=== Stored records ===
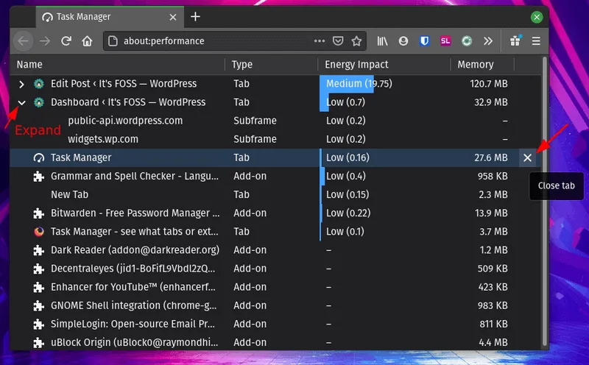Image resolution: width=589 pixels, height=365 pixels.
Task: Open the SimpleLogin SL extension icon
Action: coord(445,41)
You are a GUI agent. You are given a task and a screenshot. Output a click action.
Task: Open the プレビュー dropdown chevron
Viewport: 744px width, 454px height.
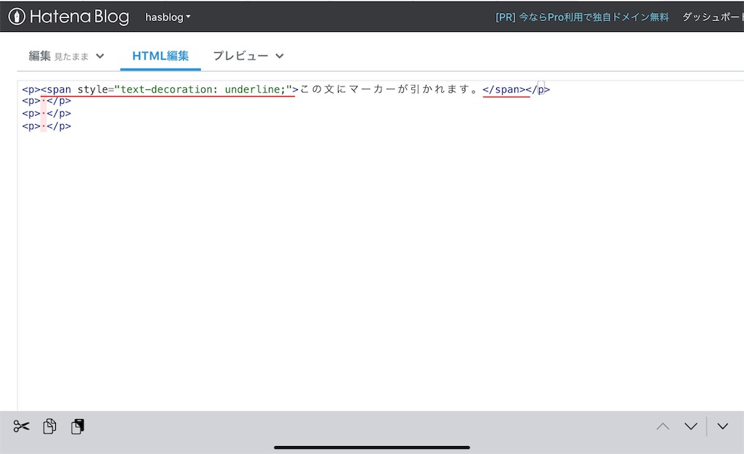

=== TASK TO CARRY OUT ===
Your task is to transcribe, exactly and without additions, every line from the one that contains "Task: Open the プレビュー dropdown chevron" to the end of the entries above, both included. Omit all pictures.

=== RESULT OF THE EXERCISE ===
Task: Open the プレビュー dropdown chevron
Viewport: 744px width, 454px height.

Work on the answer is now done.